_WHAT TO PRODUCE:_ Each line in the entries below that holds the string "Open" must be copied.

SOURCE INFORMATION: Begin

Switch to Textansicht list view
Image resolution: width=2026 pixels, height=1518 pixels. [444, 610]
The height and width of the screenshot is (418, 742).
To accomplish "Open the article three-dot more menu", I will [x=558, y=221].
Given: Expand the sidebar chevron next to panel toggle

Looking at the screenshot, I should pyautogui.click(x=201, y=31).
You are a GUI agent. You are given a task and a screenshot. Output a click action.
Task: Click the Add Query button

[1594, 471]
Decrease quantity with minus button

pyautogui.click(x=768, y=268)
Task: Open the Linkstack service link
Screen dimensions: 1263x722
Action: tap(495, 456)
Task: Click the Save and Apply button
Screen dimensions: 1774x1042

SOURCE INFORMATION: End

_RESPONSE TO THE TASK:_
To accomplish "Open the article three-dot more menu", I will [x=558, y=221].
Task: Open the Linkstack service link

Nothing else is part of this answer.